When Interbrand worked with Sky New Zealand on their brand overhaul they needed to do something difficult: reposition the Sky brand around the country. After a long process of rebranding (getting it right after starting from scratch on the second go-round) they strategized how to launch this in a way the public would embrace. Through that process they realized they needed to first market the new brand internally. They needed employees to understand their new direction. They needed them to feel inspired and positive about the brand. They wanted them to become ambassadors; to talk to their family and friends, who were of course part of the public that Sky wanted to aim toward.
So the agency formulated a plan. One evening the employees were brought together and walked through a tunnel of darkness. Once they came out the other end they found themselves in a carpark where a pumping video had been projected onto the wall and began broadcasting to them. A video created specifically for them.
Throughout the next few weeks they discovered all other manner of updates. Their carparks had been rebranded. Their offices. Their buildings. Their process manuals and guide books.
Sky understood the value of bringing their own people onboard. They sold their new brand to their staff first.
(all images credited to Interbrand)
You may have noticed online that more and more of the major SAAS companies and new-tech brands have specific and well designed career & employee pages and websites. This isn’t by accident or because the design team got a little obsessed (well, maybe a little). They even pair them with Instagram & Twitter accounts dedicated purely to a specific department (often ones that are rarely public facing) to attract ideal workers and create a passionate, involved and engaged public community around their brand. They have blogs dedicated to the tech nerds (a la AirBnB) and more. They engage architects to create offices for their staff that most of their customers will never see. They exist for more than just profit – or they at least know that to make more of it long term, they require a good standing and that requires dedicated, happy, clever employees.
Companies at the top who understand the future want (need) to hire the best people.
They want to create ambassadors of their brand. They need new thinking, skills and strategy. They want to create cultures rather than institutions. And they intrinsically recognize this all also helps their public persona.
All the while more and more research is telling us we’re looking at far more than income from the companies we work for. Increasingly, we would forego tens of thousands in salary to work with brands more aligned to our values and beliefs, businesses that provide us flexibility and a place that truly feels like it actually cares about its people (beyond the interview bullshitting stage).
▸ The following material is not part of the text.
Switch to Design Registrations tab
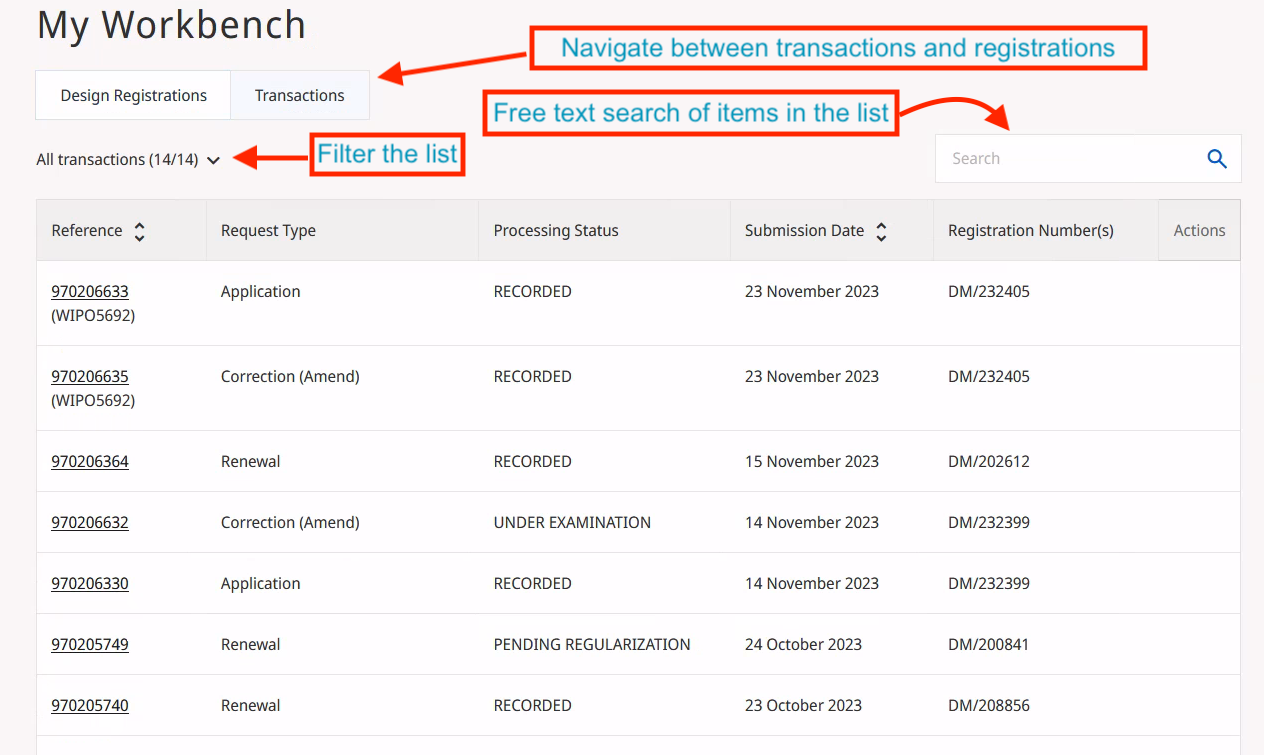Screen dimensions: 1264x755 point(133,96)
Most corporate companies and enterprises rarely recognize this to it’s full extent. You see glimmers of understanding it when they call for Town Hall meetings or floor meetings or send out a new company brand vibe document but what they get wrong is that they make it all about them. They actually forget about their employees. Or more cynically, they believe their employees to be easily dispensable and never account for the difficult-to-measure and intangible costs of training, ambassadorship and company knowledge of people, processes & culture. They don’t involve them in the process. They don’t bring them on board.
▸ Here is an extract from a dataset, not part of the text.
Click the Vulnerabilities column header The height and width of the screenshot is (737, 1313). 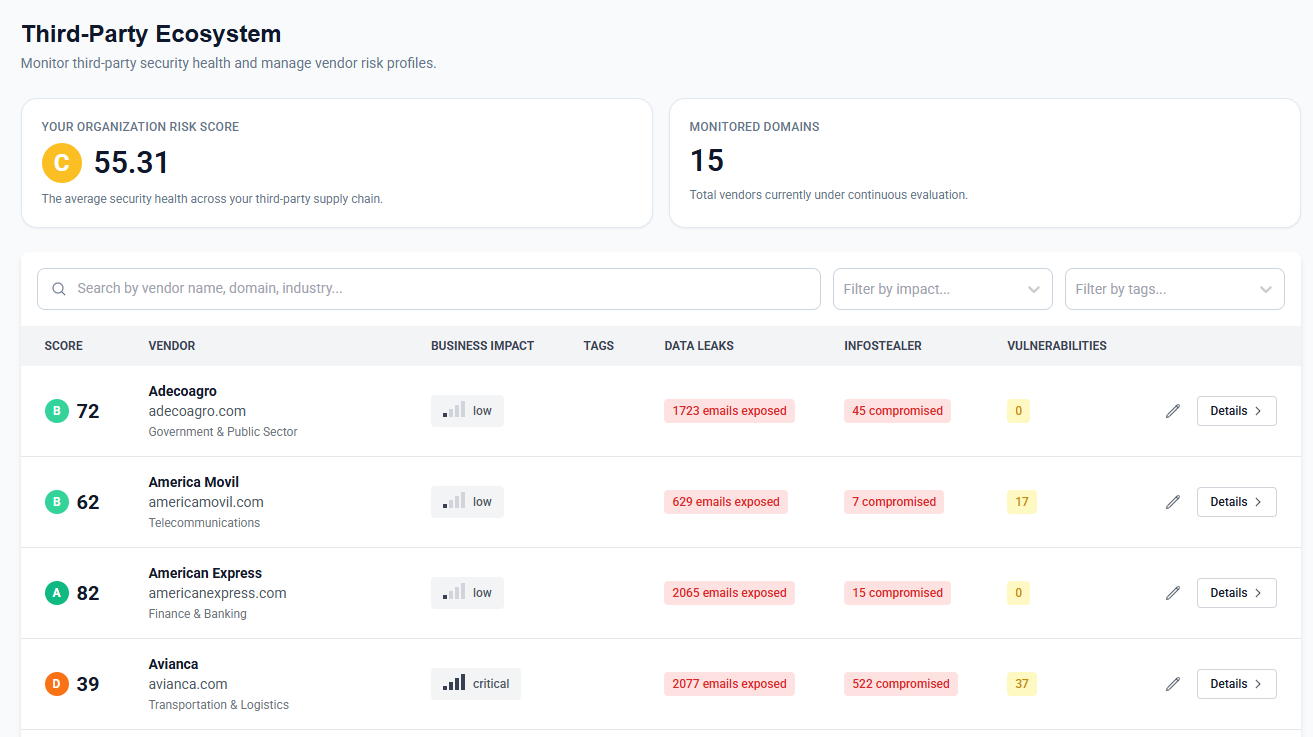coord(1056,346)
Time and time again I’ve witnessed new company branding, culture slideshows and meetings go out that have a net impact of zero. After each email or get-together, the managers high up the hierarchy pat themselves on the back and feel good for doing something (the easy bit), without ever executing (the hard part).
The same goes for ESATs (employee satisfaction surveys), open idea sessions and improvement requests by staff; all of which are rarely acted upon by management in a material way.
Internal marketing is selling your brand, your story, your values & showing you care to your people, knowing it has an impact on all your metrics and externalities.
We are all selling all the time anyway. Businesses are constantly engaged in selling to clients and customers. We sell our ideas, we persuade people on our thoughts, we try to move people to our side of the decision or problem.
Physicians sell patients on a remedy. Lawyers sell juries on a verdict. Teachers sell students on the value of paying attention in class. Entrepreneurs woo funders, writers sweet-talk producers, coaches cajole players. Whatever our profession, we deliver presentations to fellow employees and make pitches to new clients. We try to convince the boss to loosen up a few dollars from the budget or the human resources department to add more vacation days.
– Dan Pink
Marketing has an enormous value externally that’s easy to control & quantify but it’s getting lost inside businesses creating disillusioned employees and a lack of structure, motivation & productivity, deep caring or fulfillment. Rather than shy away from doing it internally we need to critically assess how we’ve managed it previously and then face it head on.
If of course you want a company that stays around and has the value and culture you imagine it to have. Perhaps it’s time to sell that idea instead.